Copy out the items from the line containing "You are a computer-use agent." through the line containing "coord(149,306)", word for word, leaving out the pictures.

-- Exercise inputs start --

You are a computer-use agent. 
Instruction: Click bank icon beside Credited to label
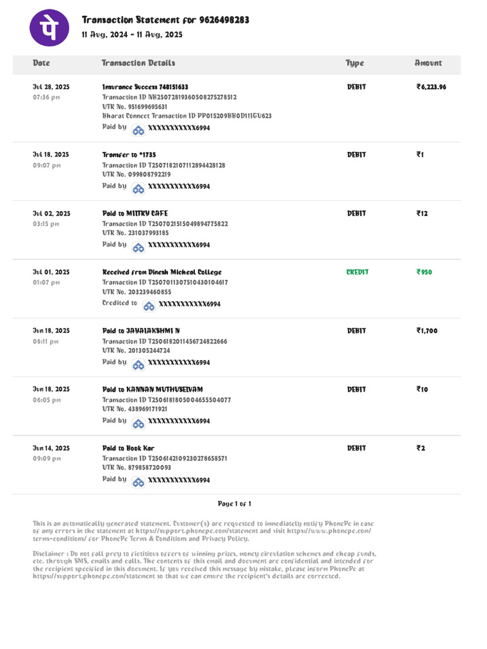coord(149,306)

-- Exercise inputs end --
-- Exercise inputs start --

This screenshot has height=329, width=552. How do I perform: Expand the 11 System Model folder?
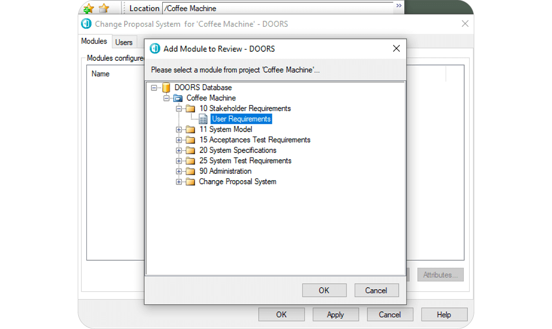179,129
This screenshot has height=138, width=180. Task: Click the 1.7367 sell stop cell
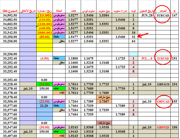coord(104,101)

-- Exercise inputs end --

- **Answer for this exercise**
You are a computer-use agent. 
Instruction: Click bank icon beside Credited to label
coord(149,306)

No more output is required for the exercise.